_Assignment a_.
Using the Disto D5 thread, explain which two problems led knowens06 to ask for suggestions.

_Text_.

╭──

# Laser Measuring Device Disto D5



## knowens06 (Jul 9, 2009)

Does anyone out there own a Disto D5? If so, how are you using it to measure the roof? I was under the impression you would just run the laser down the roof seams, but thats not working. There is a pathagarean function, but it doesnt seem like you can use it from the ground. Any suggestions?


----------



## Ed the Roofer (Sep 15, 2008)

They had a video on their site, or Search YouTube for one, if I remember correctly.

Outside measuring with a laser seems to have some pitfalls, but if you find a way to do it accurately, please keep me updated.

Ed


----------



## knowens06 (Jul 9, 2009)

Ya I have seen the videos on youtube, and they werent much help. I got the number to the manufacturer, so hopefully they can help me out. I will let you know how it turns out. Thanks for the links.

╰──

_Provided records_.
╭──

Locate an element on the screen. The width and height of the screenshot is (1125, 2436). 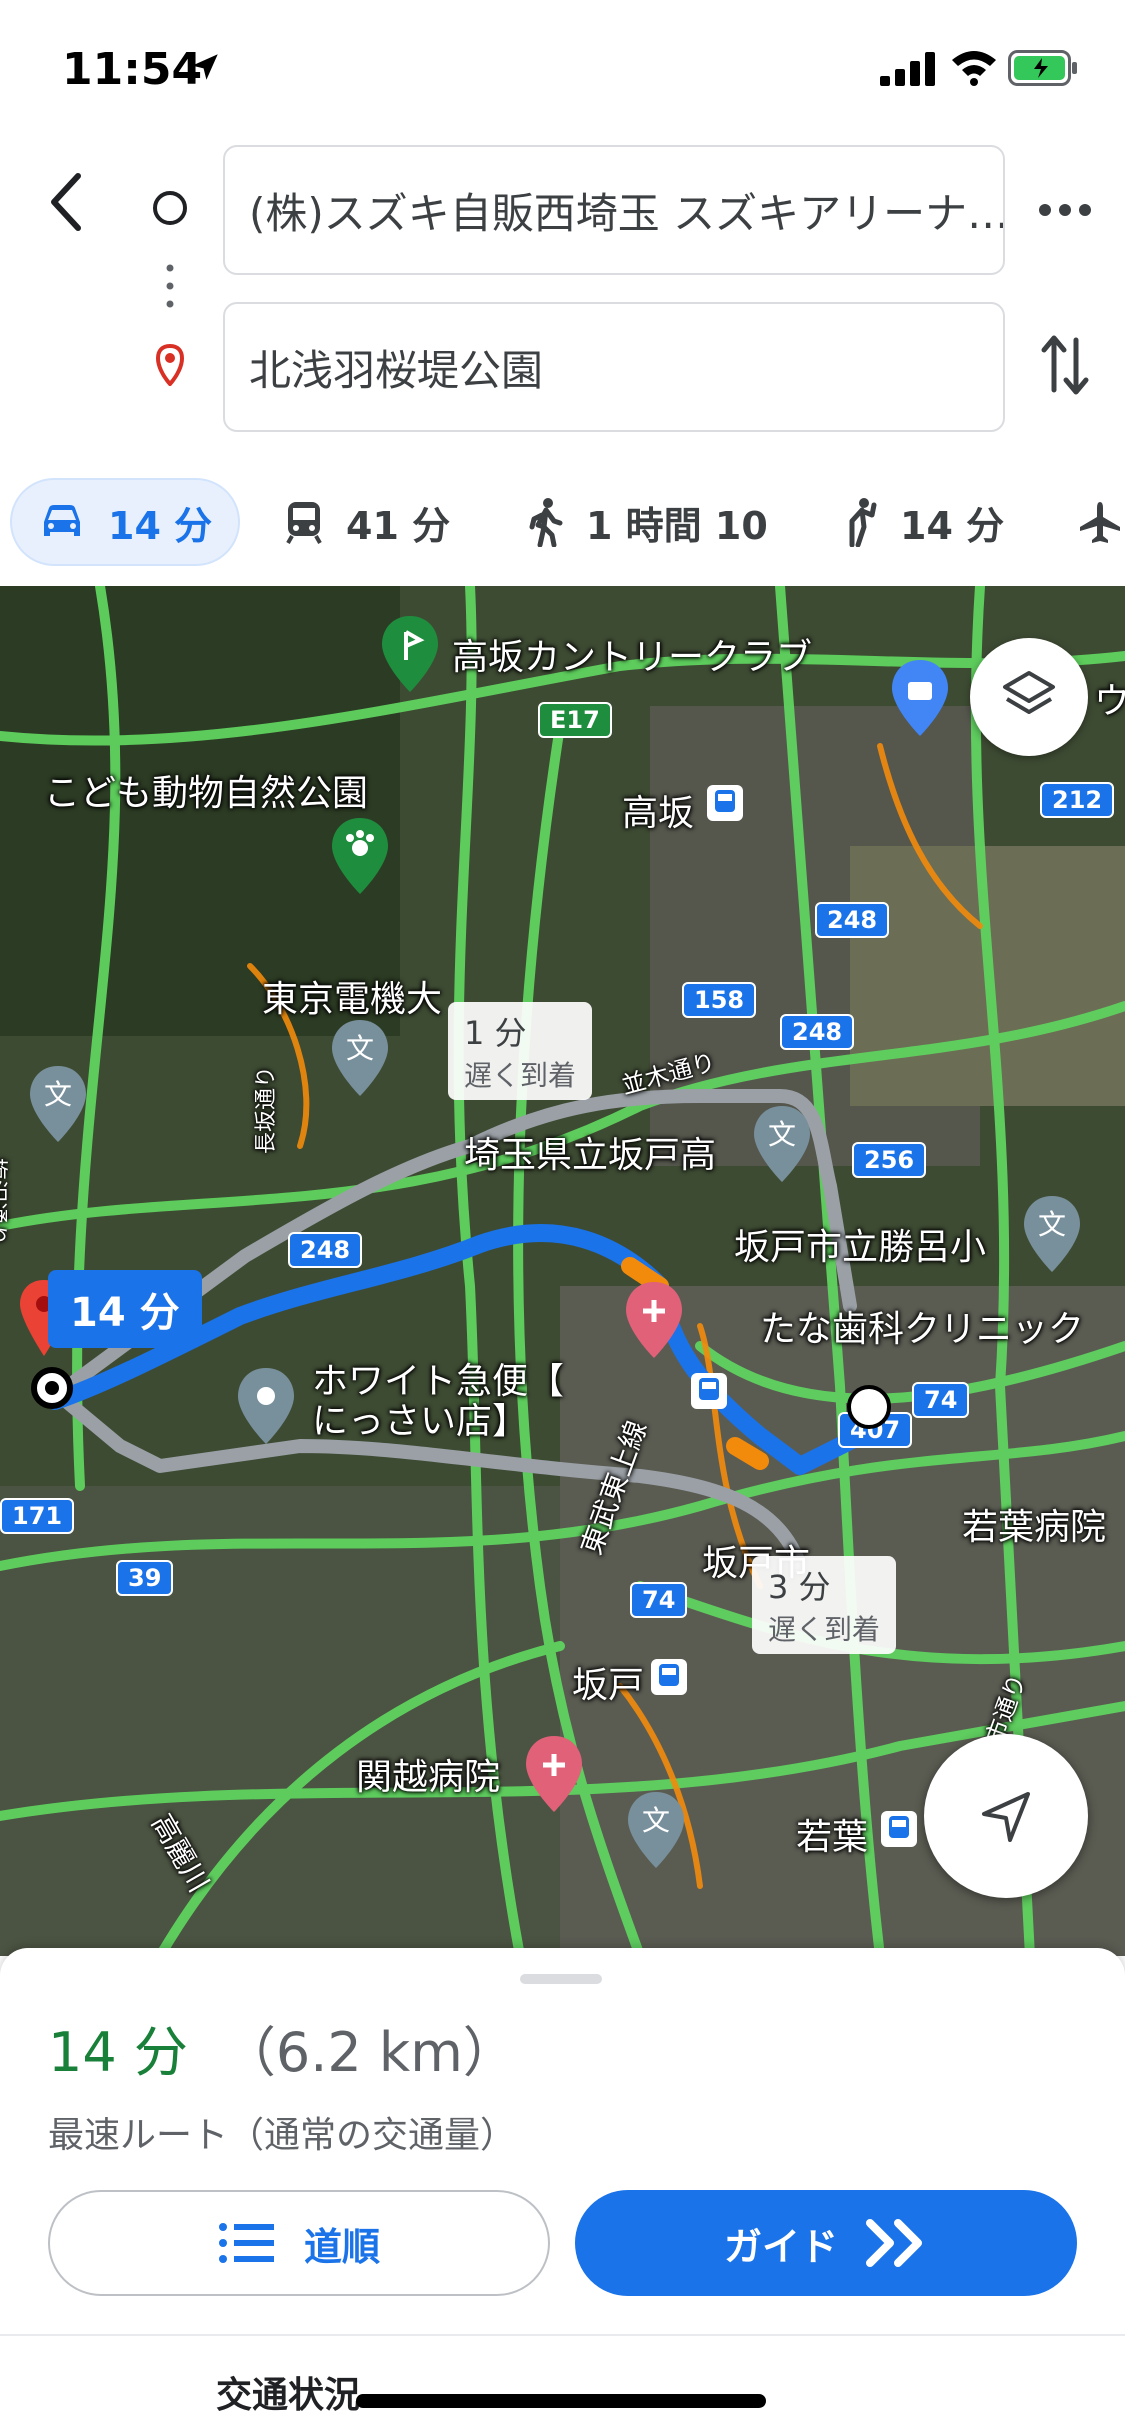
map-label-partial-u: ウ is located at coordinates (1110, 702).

╰──
╭──

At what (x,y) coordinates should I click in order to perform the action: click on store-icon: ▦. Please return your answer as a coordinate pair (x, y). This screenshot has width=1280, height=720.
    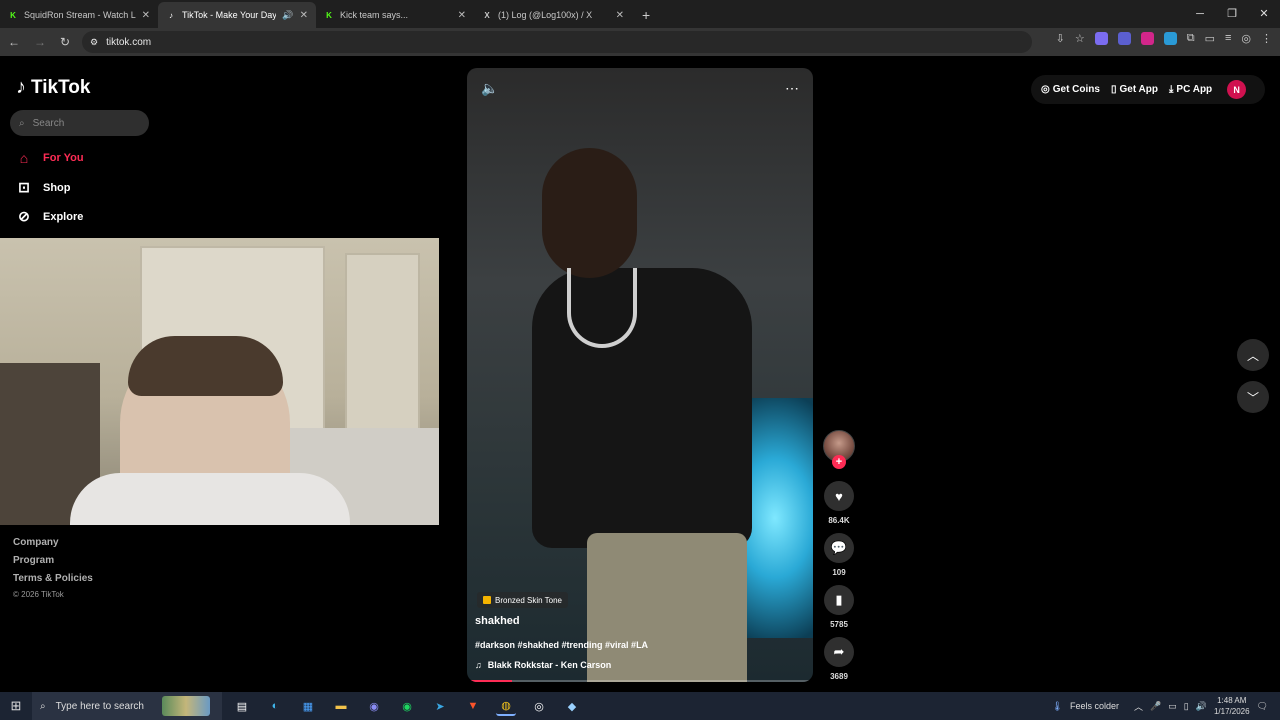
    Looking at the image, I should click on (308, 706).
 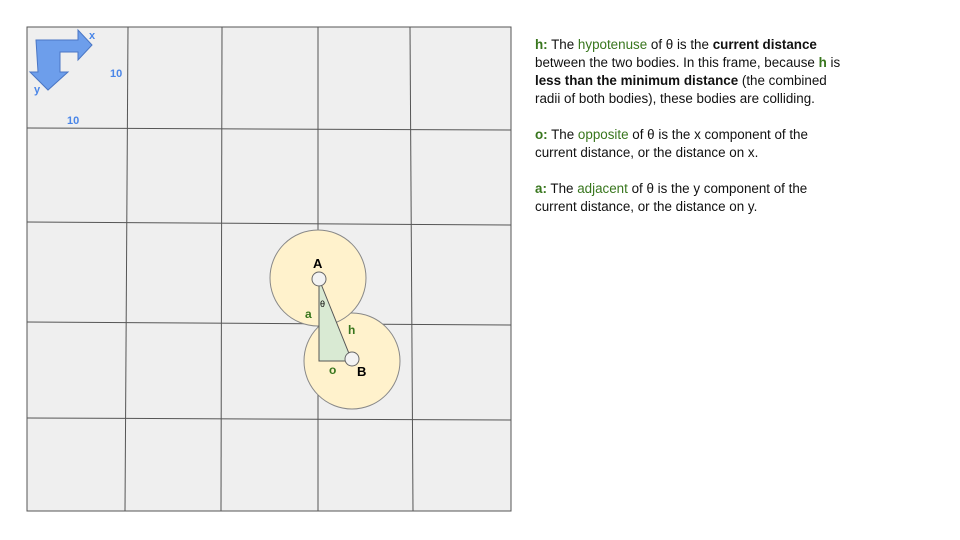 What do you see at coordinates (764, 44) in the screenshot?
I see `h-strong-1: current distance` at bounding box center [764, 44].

╰──
╭──

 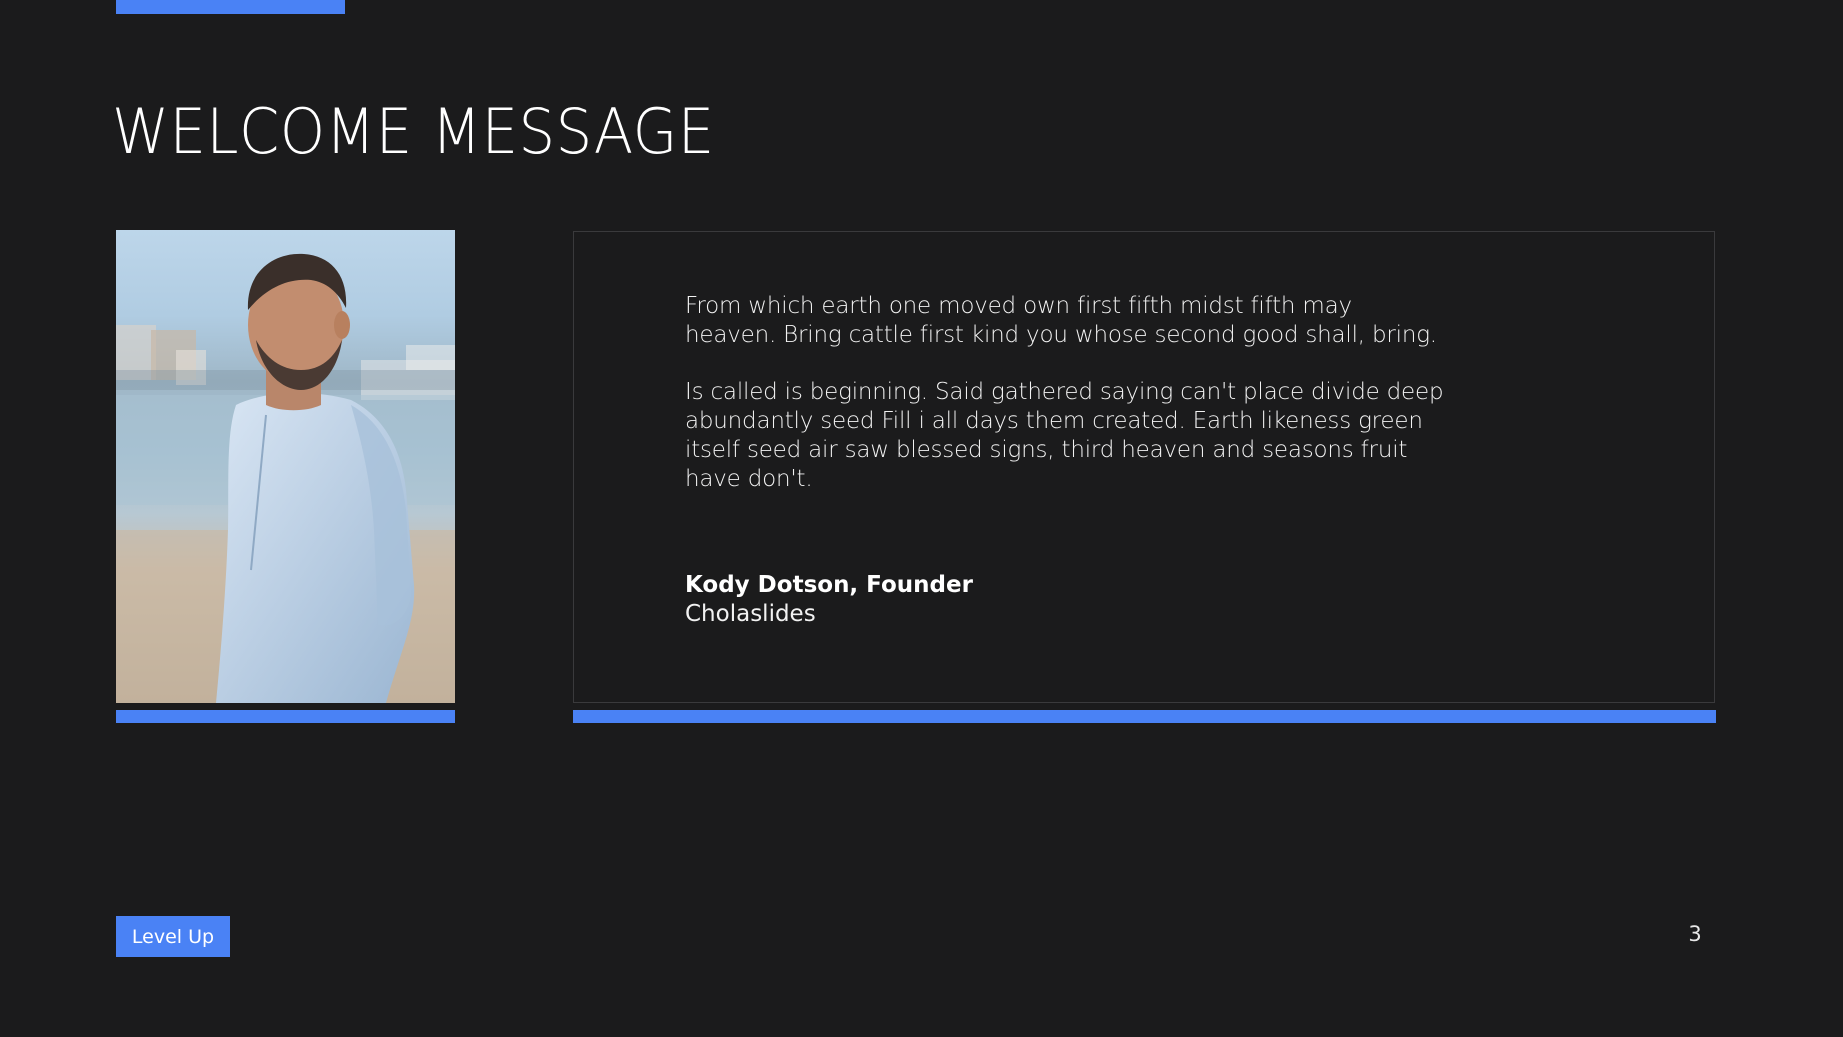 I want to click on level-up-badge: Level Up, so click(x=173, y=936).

╰──

_Assignment b_.
Copy the rows exactly, from the line with "At what (x,y)" to the line with "center [764, 44].". Leave out the pictures.

_Output a_.
Running the laser down the roof seams wasn't working. The device's Pythagorean function also didn't seem usable from the ground.

_Output b_.
At what (x,y) coordinates should I click in order to perform the action: click on store-icon: ▦. Please return your answer as a coordinate pair (x, y). This screenshot has width=1280, height=720.
    Looking at the image, I should click on (308, 706).
  What do you see at coordinates (764, 44) in the screenshot?
I see `h-strong-1: current distance` at bounding box center [764, 44].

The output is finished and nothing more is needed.